When they incorporate, many businesses form as Limited Liability Companies (LLCs). An LLC is a corporate structure that’s a separate entity from the person(s) forming it. It also requires the owners to report the company’s profits and losses on their personal income tax returns. However, the owners cannot be personally held liable for the company’s losses or debts. As the name suggests, it’s a way to limit the liability founders may face in the event of bankruptcy or other hardship for the company.
LLCs serve a number of purposes; however, they’re always used as a way to legally protect the person forming one. You might form an LLC to start a business, hold assets or create a trust. Regardless of the reason, the Limited Liability Company represents a barrier between the business’ assets and operations and personal assets and accountability. It’s a must-have legal structure for anyone seeking to engage in a venture separate from their personal purview.
The Chief Benefits of an LLC
Far and away the biggest benefit of forming an LLC is the separation of personal and professional assets. The Limited Liability Company safeguards founders against anything that may threaten their personal wealth or assets, including business bankruptcy or legal action resulting in asset forfeiture or asset liquidation.
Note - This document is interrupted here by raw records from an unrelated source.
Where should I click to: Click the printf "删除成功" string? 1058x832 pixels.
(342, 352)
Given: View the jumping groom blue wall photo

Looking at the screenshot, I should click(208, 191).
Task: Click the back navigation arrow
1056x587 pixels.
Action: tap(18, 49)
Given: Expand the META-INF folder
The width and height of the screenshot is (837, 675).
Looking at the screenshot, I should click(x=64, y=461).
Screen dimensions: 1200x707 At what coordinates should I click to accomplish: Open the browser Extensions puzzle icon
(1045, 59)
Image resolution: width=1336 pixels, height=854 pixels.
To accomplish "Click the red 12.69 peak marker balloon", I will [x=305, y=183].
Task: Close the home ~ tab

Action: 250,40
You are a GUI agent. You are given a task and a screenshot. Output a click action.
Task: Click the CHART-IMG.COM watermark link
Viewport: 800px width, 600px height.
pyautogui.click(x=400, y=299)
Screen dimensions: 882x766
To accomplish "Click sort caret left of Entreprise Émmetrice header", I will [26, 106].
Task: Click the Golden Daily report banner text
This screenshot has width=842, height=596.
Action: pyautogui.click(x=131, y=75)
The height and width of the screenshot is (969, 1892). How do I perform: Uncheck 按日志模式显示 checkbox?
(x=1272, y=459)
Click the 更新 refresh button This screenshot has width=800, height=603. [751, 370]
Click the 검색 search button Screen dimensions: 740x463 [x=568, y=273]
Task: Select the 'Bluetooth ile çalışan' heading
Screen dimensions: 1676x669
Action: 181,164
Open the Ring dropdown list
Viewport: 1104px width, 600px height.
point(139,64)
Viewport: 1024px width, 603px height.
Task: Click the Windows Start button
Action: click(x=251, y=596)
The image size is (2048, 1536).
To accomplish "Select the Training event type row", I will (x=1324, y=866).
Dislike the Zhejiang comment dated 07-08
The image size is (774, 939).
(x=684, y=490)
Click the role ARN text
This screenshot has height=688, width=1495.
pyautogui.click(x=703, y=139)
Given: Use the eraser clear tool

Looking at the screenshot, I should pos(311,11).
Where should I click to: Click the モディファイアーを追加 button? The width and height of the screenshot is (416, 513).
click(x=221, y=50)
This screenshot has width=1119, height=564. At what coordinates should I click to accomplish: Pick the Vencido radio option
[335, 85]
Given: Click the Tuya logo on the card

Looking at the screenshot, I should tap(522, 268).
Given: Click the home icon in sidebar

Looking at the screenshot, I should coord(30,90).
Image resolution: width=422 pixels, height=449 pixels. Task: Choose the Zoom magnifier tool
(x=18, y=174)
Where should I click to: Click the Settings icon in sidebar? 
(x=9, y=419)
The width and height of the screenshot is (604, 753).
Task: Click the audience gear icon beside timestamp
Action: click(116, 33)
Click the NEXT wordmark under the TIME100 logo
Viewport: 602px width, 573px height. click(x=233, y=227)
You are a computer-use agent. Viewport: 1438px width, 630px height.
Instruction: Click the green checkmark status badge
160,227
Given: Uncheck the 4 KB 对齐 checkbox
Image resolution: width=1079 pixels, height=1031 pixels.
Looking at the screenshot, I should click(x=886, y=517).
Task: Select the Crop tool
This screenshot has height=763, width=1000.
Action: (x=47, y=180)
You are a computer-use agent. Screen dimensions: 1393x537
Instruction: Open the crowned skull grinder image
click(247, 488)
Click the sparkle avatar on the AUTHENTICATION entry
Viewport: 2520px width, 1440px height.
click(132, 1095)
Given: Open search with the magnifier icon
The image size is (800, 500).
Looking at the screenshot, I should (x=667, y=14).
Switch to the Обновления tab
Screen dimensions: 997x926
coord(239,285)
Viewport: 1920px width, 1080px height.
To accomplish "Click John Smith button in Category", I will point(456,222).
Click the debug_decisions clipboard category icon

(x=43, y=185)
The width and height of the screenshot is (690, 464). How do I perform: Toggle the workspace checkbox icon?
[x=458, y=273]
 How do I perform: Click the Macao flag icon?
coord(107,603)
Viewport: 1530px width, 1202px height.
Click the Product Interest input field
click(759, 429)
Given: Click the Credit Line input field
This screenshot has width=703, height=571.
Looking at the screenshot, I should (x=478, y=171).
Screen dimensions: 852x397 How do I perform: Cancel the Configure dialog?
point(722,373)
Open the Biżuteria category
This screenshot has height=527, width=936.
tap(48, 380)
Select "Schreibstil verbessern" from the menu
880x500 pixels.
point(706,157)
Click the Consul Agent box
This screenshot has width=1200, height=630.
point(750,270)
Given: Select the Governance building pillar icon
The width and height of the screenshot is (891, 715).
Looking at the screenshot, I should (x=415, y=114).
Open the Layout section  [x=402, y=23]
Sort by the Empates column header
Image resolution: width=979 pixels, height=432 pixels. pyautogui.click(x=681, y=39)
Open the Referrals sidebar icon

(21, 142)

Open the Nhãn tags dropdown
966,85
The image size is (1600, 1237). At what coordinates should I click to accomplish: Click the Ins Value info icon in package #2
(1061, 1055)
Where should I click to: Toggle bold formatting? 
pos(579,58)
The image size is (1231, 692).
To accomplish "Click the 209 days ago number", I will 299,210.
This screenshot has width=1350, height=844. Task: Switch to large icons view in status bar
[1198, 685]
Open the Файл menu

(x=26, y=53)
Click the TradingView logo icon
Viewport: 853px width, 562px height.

As a pass-through entity, there’s also much less tax complexity associated with a Limited Liability Company. Business owners don’t need to worry about the double taxation that can come with other business structures. Instead, they simply file their taxes with the pass-through income and pay income tax accordingly. It makes operating with financial transparency much easier for business owners who may not have financial savvy.
The ease of establishing an LLC is also a boon to business owners. There are very few barriers to entry in forming a Limited Liability Company, and the cost of maintaining one is nominal. It’s an accessible business structure for anyone seeking to create a venture.
LLC vs. Corporations and Other Business Structures
There tends to be a lot of confusion in differentiating between a Limited Liability Company and other business structures, including corporations. Here’s a look at some of the hallmarks of each type of business and how they differ from each other.
Limited Liability Companies
The demands of an LLC are much more lenient and less rigid than those of other business structures. A Limited Liability Company doesn’t need to elect a board of directors or hold board meetings, or even keep records of meetings. As pass-through entities, they’re not subject to double taxation. They can also distribute profits in whichever way makes the most sense for owners. They’re a flexible business structure for just about anyone.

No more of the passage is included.